Лаврентий держал свой стакан в руке, словно взвешивая. Вдруг ни с того ни с сего буркнул:
— Будь здоров, Влас Тимофеевич. Не гори, брат, на огне, не тони на воде! Жми и дави бедняков… поправляй хозяйство, а я пойду за тебя воевать… за твое паучье гнездо! — Выпил залпом и подбросил кверху стакан.

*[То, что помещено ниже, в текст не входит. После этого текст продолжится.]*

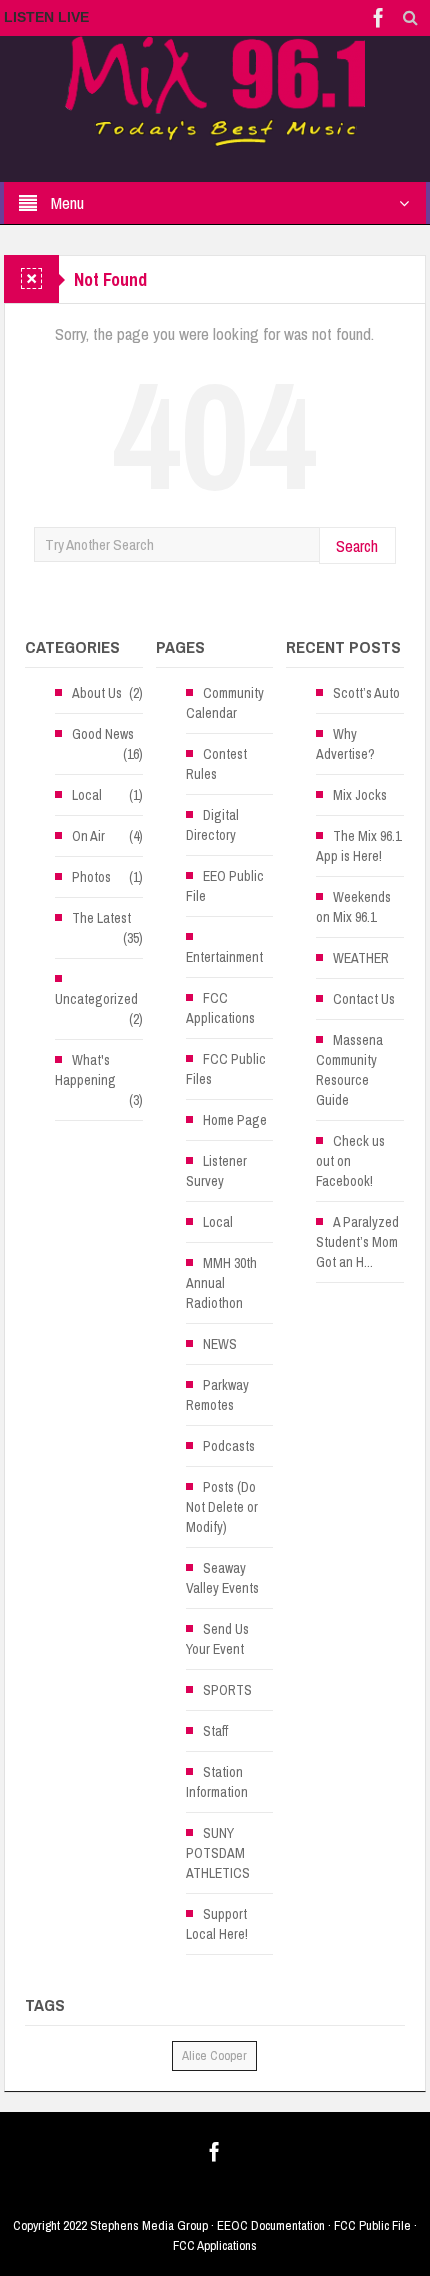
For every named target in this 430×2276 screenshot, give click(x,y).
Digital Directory (212, 825)
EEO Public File (225, 886)
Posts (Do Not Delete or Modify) (222, 1507)
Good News (103, 734)
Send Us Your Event (217, 1639)
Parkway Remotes (217, 1395)
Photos (91, 877)
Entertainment (224, 957)
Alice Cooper (214, 2055)
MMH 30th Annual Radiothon (221, 1283)
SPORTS (227, 1690)
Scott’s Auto (366, 693)
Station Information (217, 1782)
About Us (97, 693)
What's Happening (85, 1070)
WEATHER (361, 958)
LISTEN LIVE (46, 17)
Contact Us (364, 999)
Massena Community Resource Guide (349, 1070)
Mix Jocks (360, 795)
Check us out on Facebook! (350, 1161)
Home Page (235, 1120)
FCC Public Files (226, 1069)
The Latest (101, 918)
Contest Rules (216, 764)
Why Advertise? (345, 744)
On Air (88, 836)
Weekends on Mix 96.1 (353, 907)
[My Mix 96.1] (215, 90)
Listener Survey (216, 1171)
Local (87, 795)
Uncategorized (96, 999)
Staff (215, 1731)
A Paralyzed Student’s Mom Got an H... (357, 1242)
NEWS (220, 1344)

— А на-ка, братенек, еще один, — скрипя зубами, проскрежетал Влас и, не подав его брату, запустил неожиданно, с дикой яростью в себя, чтобы подавить в себе поднявшийся гнев к нему. — Все это ты, Лаврушка, говоришь несуразное потому, что мы с тобой от разных матерей. Ты родился от святой кликуши, которую справедливыми побоями наш родитель, пошли ему господь царствие небесное, поторопил отправиться на тот свет, а я родился от хозяйственной женщины, умершей родами. Вот у нас, братенек, и разные пути. Ты у меня лебедь, рвешься в облака, а я, как трудолюбивый жук, ползу по земле. — Проговорив такую фразу, Влас совсем рассолодел от двух стаканов спирта, тяжело двигался на коротких толстых ногах около стола, и кровь густо прилила к его лицу, отчего крепко налитое лицо было готово лопнуть, пролиться густым соком на белую посконную скатерть. — Уважаю я, братенек, того, кто идет царя и Россию от врага грудью своею защищать, — и он, держа в левой руке четвертную, показал правой на горло, — вот как уважаю!

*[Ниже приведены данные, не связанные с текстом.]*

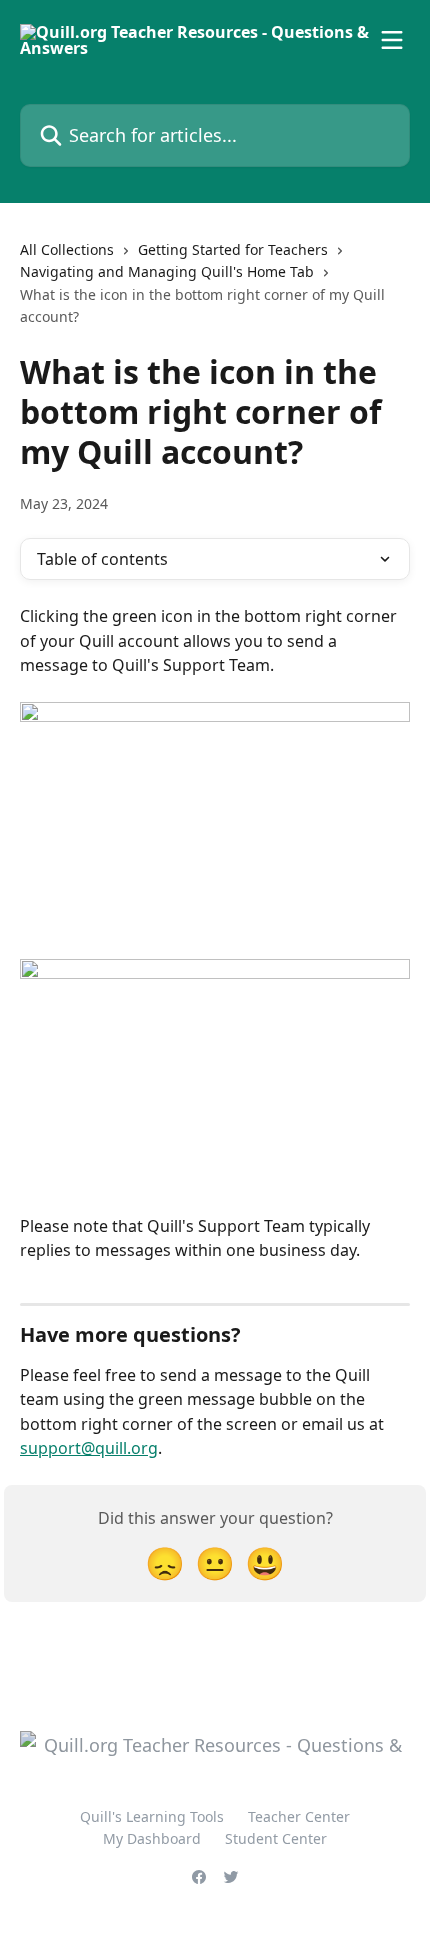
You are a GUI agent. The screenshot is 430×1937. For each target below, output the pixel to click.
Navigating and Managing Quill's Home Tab (167, 271)
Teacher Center (299, 1816)
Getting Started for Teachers (233, 249)
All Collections (67, 249)
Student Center (276, 1838)
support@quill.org (89, 1448)
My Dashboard (152, 1838)
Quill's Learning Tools (152, 1816)
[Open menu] (392, 40)
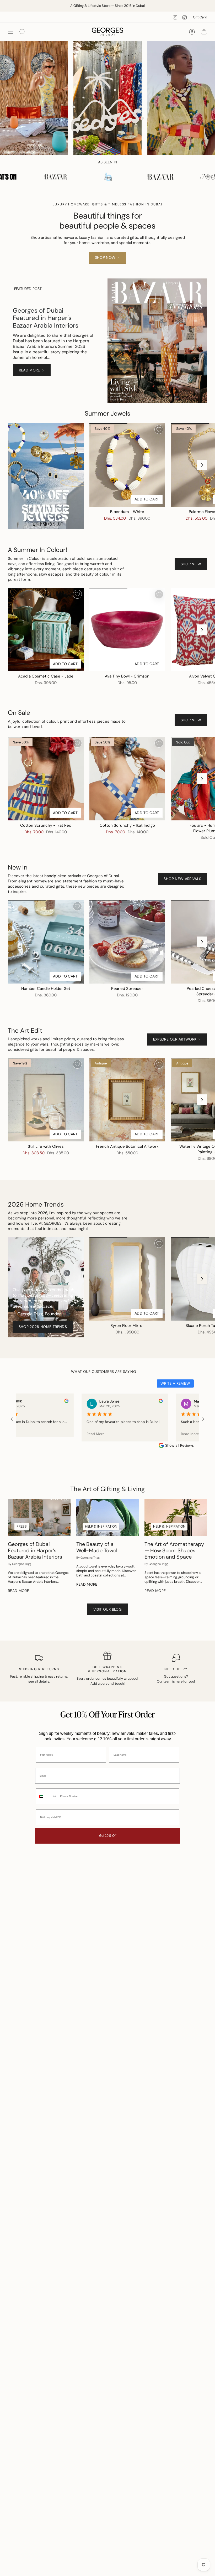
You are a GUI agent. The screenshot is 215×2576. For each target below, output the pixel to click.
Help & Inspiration (101, 1526)
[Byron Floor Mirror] (127, 1279)
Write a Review (175, 1383)
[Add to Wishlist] (159, 429)
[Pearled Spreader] (127, 942)
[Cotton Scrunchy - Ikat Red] (46, 778)
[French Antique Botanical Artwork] (127, 1099)
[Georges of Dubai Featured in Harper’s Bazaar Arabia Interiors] (39, 1517)
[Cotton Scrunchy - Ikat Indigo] (127, 778)
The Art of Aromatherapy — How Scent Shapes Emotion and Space (174, 1550)
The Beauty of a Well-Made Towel (96, 1547)
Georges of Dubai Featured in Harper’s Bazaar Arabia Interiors (45, 318)
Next (202, 465)
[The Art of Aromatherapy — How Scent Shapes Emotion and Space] (175, 1517)
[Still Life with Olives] (46, 1099)
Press (22, 1526)
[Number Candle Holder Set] (46, 942)
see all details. (39, 1681)
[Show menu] (10, 32)
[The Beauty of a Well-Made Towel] (107, 1517)
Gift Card (200, 17)
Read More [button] (90, 1433)
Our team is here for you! (176, 1681)
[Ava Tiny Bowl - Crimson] (127, 629)
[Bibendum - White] (127, 465)
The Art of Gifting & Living (107, 1489)
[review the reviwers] (60, 1401)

— Мать мою, братенек, не смей трогать, а то… Она истинно была праведной. Да и о пути моем — не заговаривай. Не только ты, Влас Тимофеевич, не можешь видеть его, а и я не могу предугадать его в своей жизни. Может быть, я на войне сквозь смерть людей, потоки крови и сквозь огненное полымя увижу его, а может, и не увижу. Так-то вот, братенек! Больше ни слова! Довольно! — И Лаврентий, положив голову на стол, заорал, не слушая злых, слезоточивых слов брата:
После третьего стакана в избу вкатилась и жена Евстигнея.
— Гуляешь! — взмахнула она руками. — Ты погляди, дьявол, на кого ты стал похож-то, а?
Евстигней медленно поднял голову, так же медленно повернул ее в сторону жены, пожевал губами и ничего не сказал ей. Вскинул лицо и Лаврентий на нее, крикнул насмешливо:
— Ты что расставила подсошки-то, жеребец проскочит!
— Небось, не проскочит, — огрызнулась растерянно Матрена и подобрала ноги, потом ближе пододвинулась к столу, а через несколько минут села на краешек коника. — Ну что же, Влас Тимофеевич, не угощаешь? — Тот, покачиваясь и тяжело сопя, поднял четвертную и налил стакан. Матрена, не вставая с коника, взяла стакан, перекрестилась, не торопясь выпила и взяла кусок ветчины, а когда прожевала, обратилась умильным и полным жалобы голоском к Власу: — Горе-то у нас одно с тобой!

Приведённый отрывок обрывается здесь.